Firstly, let’s talk about that title. Yes, it seems like a fairly obvious, cliched way to incorporate the surname of Craig Overton. But it also gives us a chance to talk about the music of Frank Stallone, brother of the slightly better known Sylvester. To paraphrase (i.e. steal from) Australian comedy legends Hamish and Andy, all the music in the world can be classified into two categories: the music of Frank Stallone and junk. And the foremost example of Stallone Jnr’s music is his 1983 hit Far From Over, which you can enjoy in its entirety here:
Now that we’ve got the important business out of the way, we can move on to talk about the Overton twins.
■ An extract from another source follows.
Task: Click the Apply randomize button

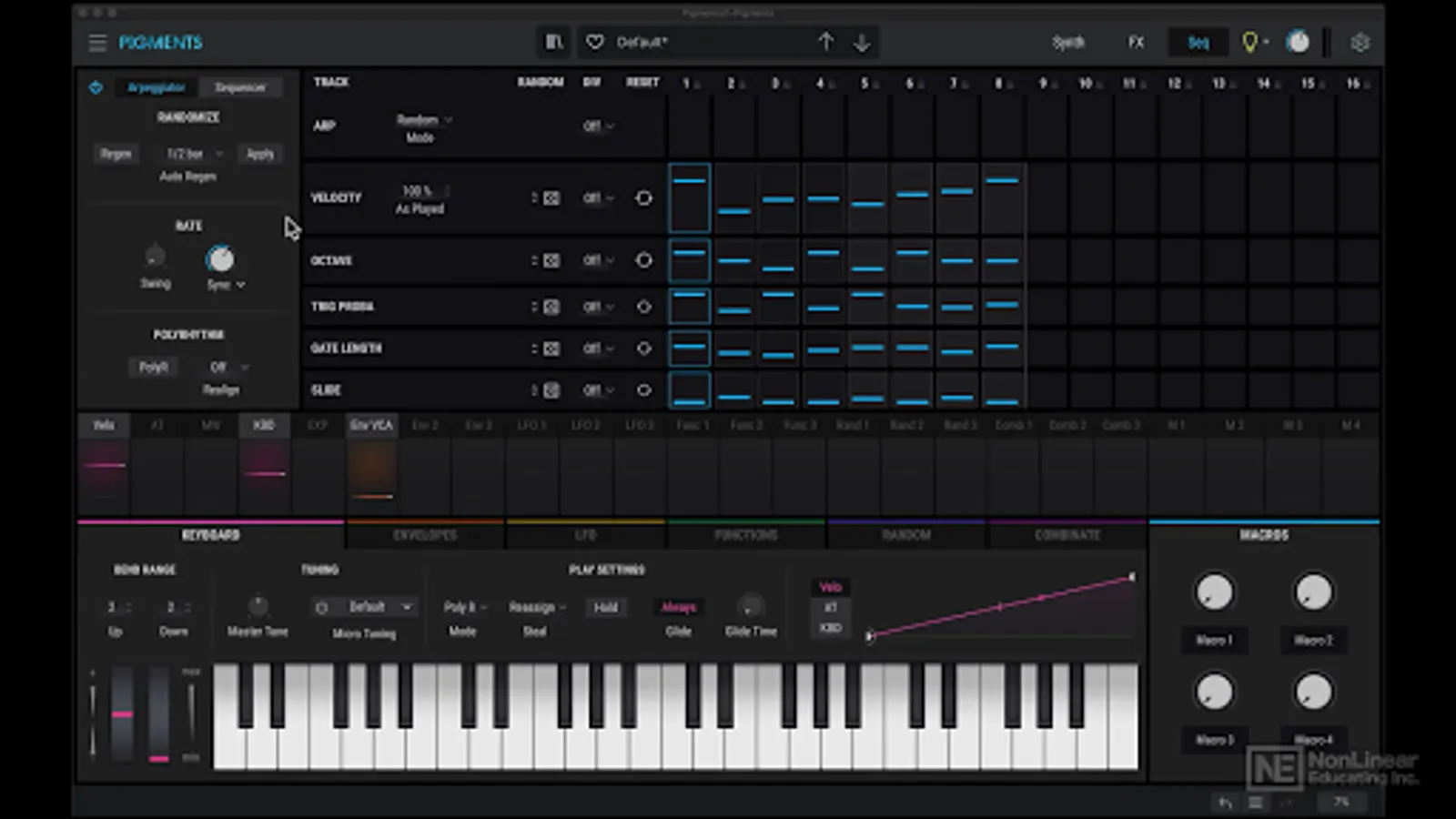Action: [x=260, y=154]
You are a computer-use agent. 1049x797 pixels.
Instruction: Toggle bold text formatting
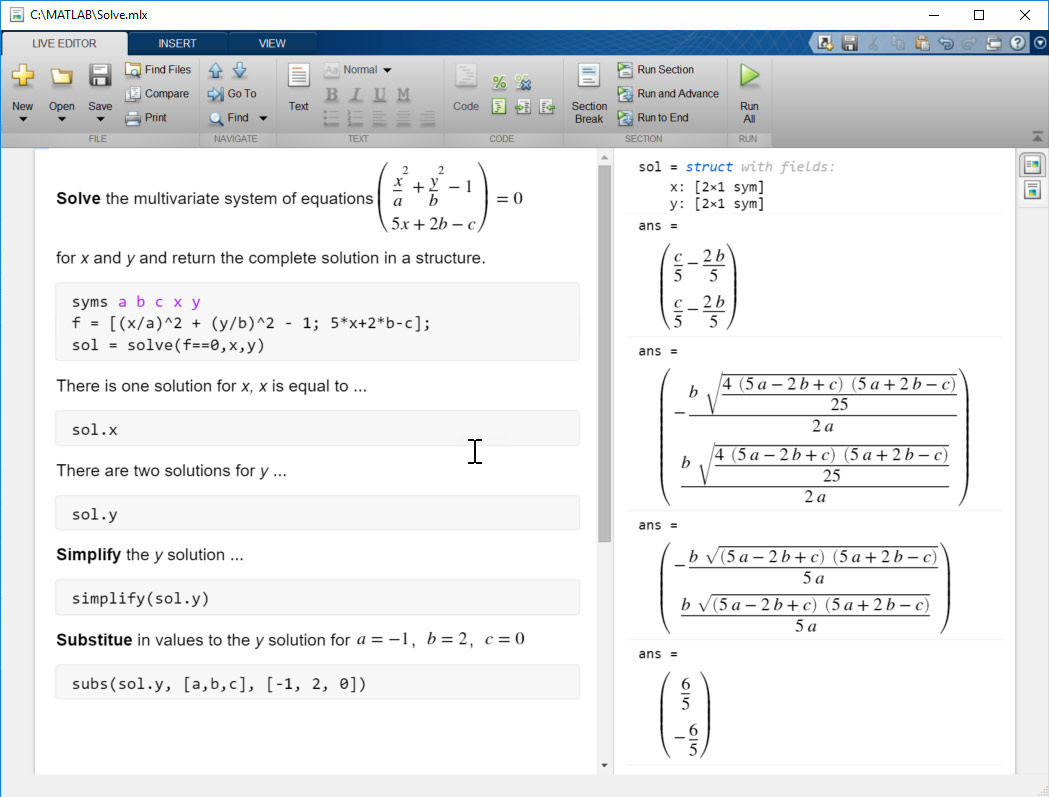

If you find it hard to distinguish between them, you just need to remember that Craig is the one who told Sussex’s Pakistan-born Ashar Zaidi to “go back to [his] own f***ing country”, and is therefore perfectly suited to life in Australia. Jamie is the younger one (by three minutes), the one who bowls pretty quick, but regularly gets injured. He would therefore also be well suited to a place in Australia’s Test side.
In complete defiance of Trevor Bayliss’s assertation that England’s Ashes squad would be made up of players that had been around the squad over the past 18 months, Craig Overton’s selection took a few people by surprise (including, most likely, Bayliss himself, a man who has probably only ever been to Taunton to enjoy its massive Wetherspoons). Somerset endured a miserable 2017 season, with only a combination of a late run of victories and Peter Trego’s skill with a crossbow keeping them from being relegated to Division Two. And yet Overton was one of the few bright sparks, taking 46 wickets at 22 and definitely not getting into trouble for racially abusing anyone.
So what sort of cricketer is Craig Overton? His bowling is a bit like Stuart Broad – he’s quick but not too quick, tall but not too tall and nips the ball about a bit (but not too much). He can also bat a bit, which makes him like a young Stuart Broad. And we’d be willing to bet that he’s probably grasped the concept of not walking unless the umpire gives him out. Basically, he just is Stuart Broad and is, therefore, the ideal understudy for the man himself.
One of the (many) issues with the England squad is the sameness of the pace attack – all tall right arm fast-medium (but not too fast) bowlers. Of those left out, Mark Wood may still offer something different, being short, skiddy and almost entirely unintelligible to the average person, but given that his ankles seem to be made of biscuits, we’re not pinning too much hope on him. Without him and any realistic left-arm options (David Willey doesn’t count, for he is bobbins), it’s back to hoping that the Kookaburra ball will actually move off the straight and narrow.
However, does the absence of raw pace, left-arm swing or Peter Trego and his quiver of arrows actually reduce the chances of an England victory? We say no. The collective forces that knocked over Australia in 2010/11 was equally similar. Broad (who only featured in two Tests), Anderson, Tremlett, Finn and Bresnan were all fast-medium / medium-fast right-arm-over bowlers; together they squeezed Australia and utilised a tad of reverse swing, a touch of nip and tremendous use of bounce. England swapped the attack around and Australia never really settled. Overton can be the bowler who comes in halfway through the series and is an unexpected weapon. More to the point, he is not Jake Ball, and if Ball doesn’t have to play, England’s chances are far from over.